[Date Prev][Date Next][Thread Prev][Thread Next][Date Index][Thread Index]
Re: [Qemu-ppc] [Qemu-devel] [PATCH v2 3/5] numa: make sure that all cpus
From: |
Eduardo Habkost |
Subject: |
Re: [Qemu-ppc] [Qemu-devel] [PATCH v2 3/5] numa: make sure that all cpus in has has_node_id set if numa is enabled |
Date: |
Mon, 29 May 2017 10:22:41 -0300 |
User-agent: |
Mutt/1.8.0 (2017-02-23) |
On Mon, May 29, 2017 at 01:45:36PM +0200, Igor Mammedov wrote:
> On Fri, 26 May 2017 13:06:30 -0300
> Eduardo Habkost <address@hidden> wrote:
>
> > On Tue, May 23, 2017 at 04:38:48PM +0200, Igor Mammedov wrote:
> > > It fixes/add missing _PXM object for non mapped CPU (x86)
> > > and missing fdt node (virt-arm).
> > >
> > > It ensures that possible_cpus contains complete mapping if
> > > numa is enabled by the time machine_init() is executed.
> > >
> > > As result non completely mapped CPUs:
> > > 1) appear in ACPI/fdt blobs
> > > 2) QMP query-hotpluggable-cpus command shows bound nodes for such CPUs
> > > 3) allows to drop checks for has_node_id in numa only code,
> > > reducing number of invariants incomplete mapping could produce
> > > 4) moves fixup/implicit node init from runtime numa_cpu_pre_plug()
> > > (when CPU object is created) to machine_numa_finish_init() which
> > > helps to fix [1, 2] and make possible_cpus complete source
> > > of numa mapping available even before CPUs are created.
> > >
> > > Signed-off-by: Igor Mammedov <address@hidden>
> >
> > Code that will be affected, but will keep the same behavior:
> >
> > * pre_plug handler when node-id is omitted on device_add: it
> > already sets node_id=0 if !has_node_id
> > * However, pre_plug behavior is being changed when node-id is
> > set. See below.
> > * build_srat() (both x86 and arm): already sets node_id = 0 if
> > !has_node_id
> > * bochs_bios_init(): already uses g_new0(), so already had
> > omitted entries set to 0.
> >
> > Affected code that will change behavior with this patch:
> >
> > * pre_plug handler when node-id is set:
> > * See my reply to patch 1/5. This patch restores the old
> > behavior that rejected node-id != 0 on omitted CPUs.
> I'll look into it.
>
> > * ACPI _PXM initialization
> > * arm/virt.c: numa-node-id will now be set for all CPUs
> > * QMP/HMP query-hotpluggable-cpus output
> > * Desirable change, as now the QMP command will reflect what
> > the guest is really seeing
> >
> > Due to the _PXM and FDT changes, I have the same objection I have
> > for patch 4/5: if we are going to break user expectations when
> > using incomplete NUMA mappings, let's do that only once (when we
> > start rejecting incomplete NUMA mappings).
>
> FDT/PXM change is bugfix to firmware that I insist on.
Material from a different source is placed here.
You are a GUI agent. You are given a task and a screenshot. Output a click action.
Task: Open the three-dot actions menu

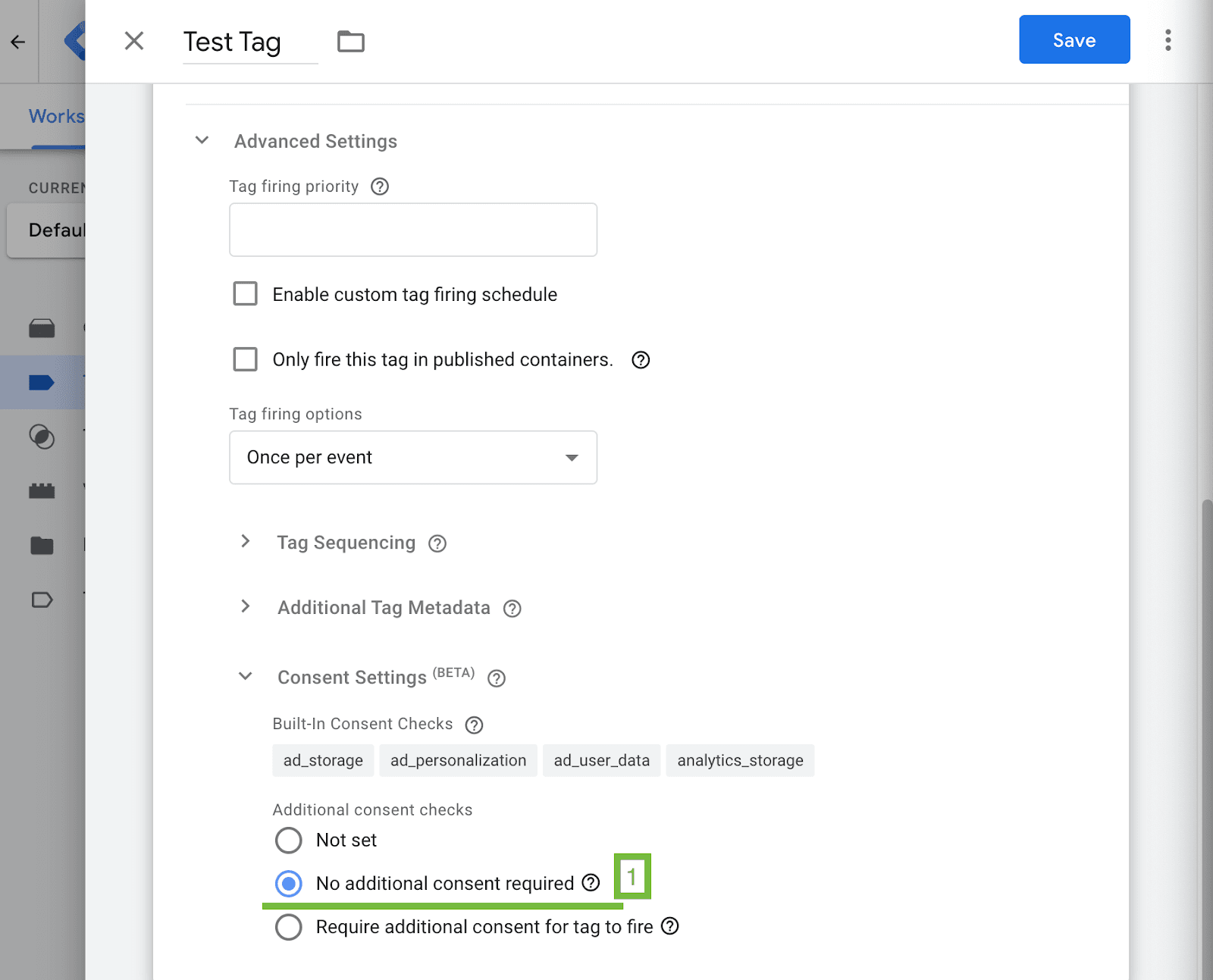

> Firmware should properly describe all CPUs instead of repeating
> partial CPU mapping nonsense.
>
> Wrt _PXM change see
> (27111931 acpi: provide _PXM method for CPU devices if QEMU is started numa
> enabled)
> provided we keep 0 node fallback by dropping 4/5
> linux guest will behave the same as without _PXM.
If it is a bug fix, then I agree with it. Also, this doesn't
change the topology of the virtual hardware, so it shouldn't
break user expectations anyway.
>
> And again there wasn't any compat code around that
> and guest saw node-id change when it's been restarted.
>
> Wrt FDT change, it's the same and I also talked with
> Drew about it, his reply was that for ARM target
> they don't care much about NUMA as not all pieces are
> there to make pinning work on host side yet.
>
> PS:
> There wasn't any promise made to keep firmware side
> bug compatible or versioned so users should not have
> expectations about it in the first place.
You are right about this.
>
> Pls don't push for bug compat stuff in the firmware
> as it will rise false expectations (at least until
> we decide to care about it by default).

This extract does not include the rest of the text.